Hanseníase é subnotificada e em contínua transmissão no Recife, diz pesquisa da UFPE

      Considerada a doença mais antiga da humanidade, a hanseníase é infectocontagiosa, mas tem cura. Infelizmente, continua a ser um grave problema de saúde pública. Com o potencial de provocar graves incapacidades físicas, se diagnosticada tardiamente ou tratada de forma inadequada, a hanseníase permanece endêmica no Recife, onde há focos não notificados da doença, em contínua transmissão na cidade.
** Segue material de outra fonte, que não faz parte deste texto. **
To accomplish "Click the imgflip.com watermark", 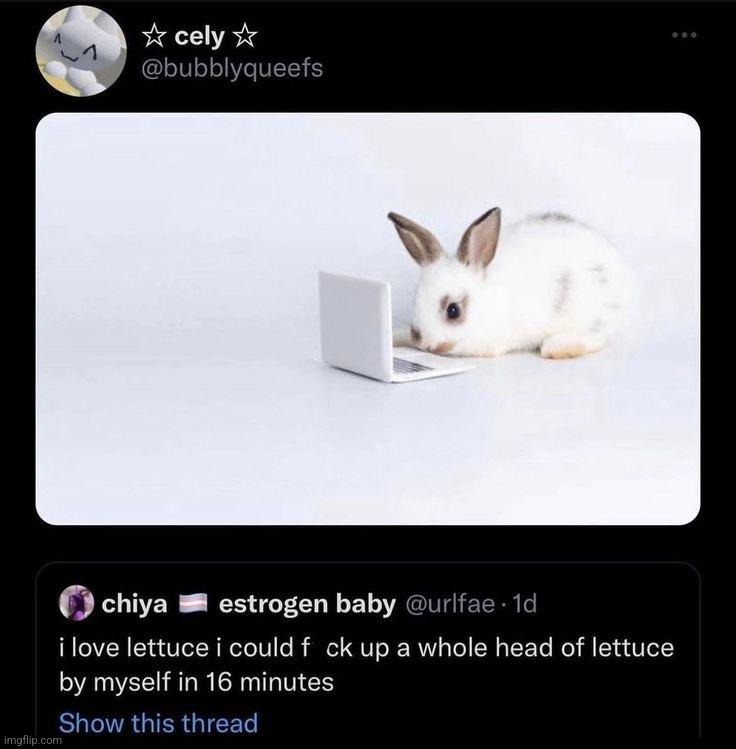I will pos(32,740).
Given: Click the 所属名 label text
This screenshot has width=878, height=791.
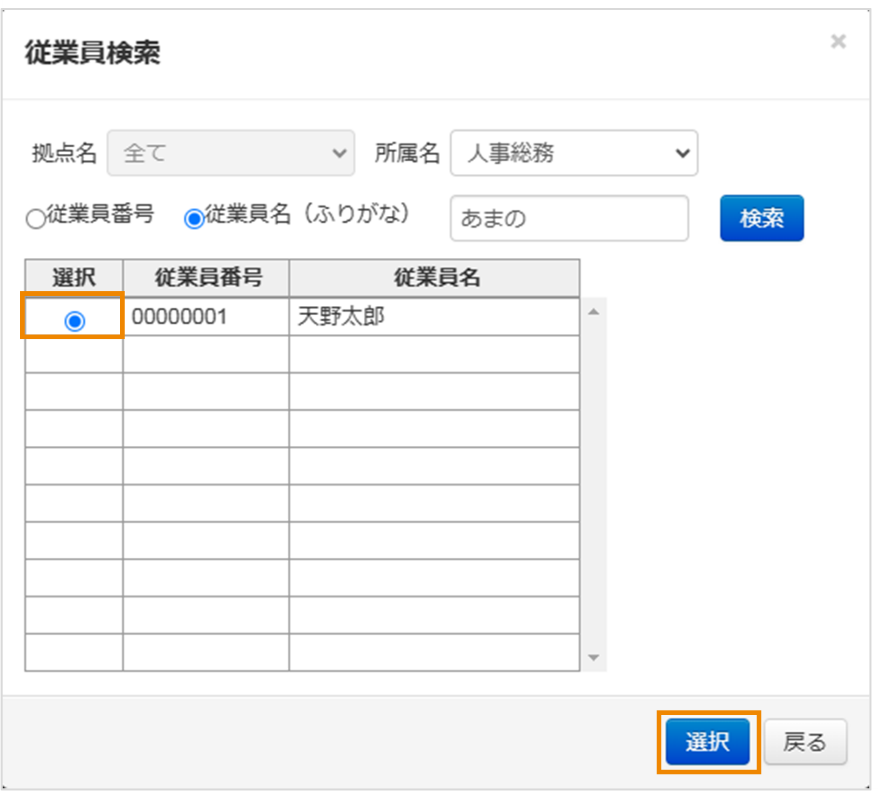Looking at the screenshot, I should click(x=407, y=153).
A constatação está na dissertação de mestrado (defendida no Programa de Pós-Graduação em Medicina Tropical da Universidade Federal de Pernambuco) da dermatologista Renata Cavalcanti Cauás. Para a médica, uma situação inquietante é que o tipo tuberculoide da doença foi o que apareceu com mais frequência, o que torna a situação mais preocupante. Afinal, esse tipo de hanseníase favorece a manutenção da endemia na cidade.

Também alarmante, segundo o estudo, é contínuo o registro de casos com incapacidade física grau 2, numa escala que vai de 0 a 2. A pesquisa deve servir de alerta para as autoridades de saúde, que não devem baixar a guarda na busca ativa de casos novos para o diagnóstico precoce e o tratamento oportuno.